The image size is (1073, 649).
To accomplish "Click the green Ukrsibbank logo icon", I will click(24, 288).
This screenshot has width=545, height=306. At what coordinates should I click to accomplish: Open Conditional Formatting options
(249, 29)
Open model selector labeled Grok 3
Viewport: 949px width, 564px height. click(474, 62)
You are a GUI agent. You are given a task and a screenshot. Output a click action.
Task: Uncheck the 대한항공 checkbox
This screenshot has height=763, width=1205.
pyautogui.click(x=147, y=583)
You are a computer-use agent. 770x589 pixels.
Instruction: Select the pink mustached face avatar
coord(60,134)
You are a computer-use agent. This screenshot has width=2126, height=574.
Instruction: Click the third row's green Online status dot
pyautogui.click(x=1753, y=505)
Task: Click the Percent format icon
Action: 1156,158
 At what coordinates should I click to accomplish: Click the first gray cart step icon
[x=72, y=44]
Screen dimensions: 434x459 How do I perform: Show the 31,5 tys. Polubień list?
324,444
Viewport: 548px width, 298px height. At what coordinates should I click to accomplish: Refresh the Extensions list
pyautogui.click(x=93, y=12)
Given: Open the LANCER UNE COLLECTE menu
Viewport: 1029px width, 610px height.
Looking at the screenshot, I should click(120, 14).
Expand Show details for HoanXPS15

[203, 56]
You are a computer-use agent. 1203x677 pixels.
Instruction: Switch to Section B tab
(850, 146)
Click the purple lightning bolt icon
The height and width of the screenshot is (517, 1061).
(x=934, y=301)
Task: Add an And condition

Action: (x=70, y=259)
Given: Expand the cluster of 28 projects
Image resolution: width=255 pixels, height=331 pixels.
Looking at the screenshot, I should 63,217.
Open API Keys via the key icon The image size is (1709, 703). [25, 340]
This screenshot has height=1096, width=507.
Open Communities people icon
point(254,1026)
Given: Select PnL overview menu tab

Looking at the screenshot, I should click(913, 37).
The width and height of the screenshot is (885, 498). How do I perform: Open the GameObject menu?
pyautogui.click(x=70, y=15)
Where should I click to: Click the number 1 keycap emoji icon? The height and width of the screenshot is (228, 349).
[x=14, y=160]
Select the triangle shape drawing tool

━━━━━━━━

Exercise brief: Write out the rows above word for word, from the very first line down to and including the line that contains "pyautogui.click(x=70, y=15)".

The output:
The image size is (1073, 649).
To accomplish "Click the green Ukrsibbank logo icon", I will click(24, 288).
This screenshot has width=545, height=306. At what coordinates should I click to accomplish: Open Conditional Formatting options
(249, 29)
Open model selector labeled Grok 3
Viewport: 949px width, 564px height. click(474, 62)
You are a GUI agent. You are given a task and a screenshot. Output a click action.
Task: Uncheck the 대한항공 checkbox
This screenshot has height=763, width=1205.
pyautogui.click(x=147, y=583)
You are a computer-use agent. 770x589 pixels.
Instruction: Select the pink mustached face avatar
coord(60,134)
You are a computer-use agent. This screenshot has width=2126, height=574.
Instruction: Click the third row's green Online status dot
pyautogui.click(x=1753, y=505)
Task: Click the Percent format icon
Action: 1156,158
 At what coordinates should I click to accomplish: Click the first gray cart step icon
[x=72, y=44]
Screen dimensions: 434x459 How do I perform: Show the 31,5 tys. Polubień list?
324,444
Viewport: 548px width, 298px height. At what coordinates should I click to accomplish: Refresh the Extensions list
pyautogui.click(x=93, y=12)
Given: Open the LANCER UNE COLLECTE menu
Viewport: 1029px width, 610px height.
Looking at the screenshot, I should click(120, 14).
Expand Show details for HoanXPS15

[203, 56]
You are a computer-use agent. 1203x677 pixels.
Instruction: Switch to Section B tab
(850, 146)
Click the purple lightning bolt icon
The height and width of the screenshot is (517, 1061).
(x=934, y=301)
Task: Add an And condition

Action: (x=70, y=259)
Given: Expand the cluster of 28 projects
Image resolution: width=255 pixels, height=331 pixels.
Looking at the screenshot, I should 63,217.
Open API Keys via the key icon The image size is (1709, 703). [25, 340]
This screenshot has height=1096, width=507.
Open Communities people icon
point(254,1026)
Given: Select PnL overview menu tab

Looking at the screenshot, I should click(913, 37).
The width and height of the screenshot is (885, 498). How do I perform: Open the GameObject menu?
pyautogui.click(x=70, y=15)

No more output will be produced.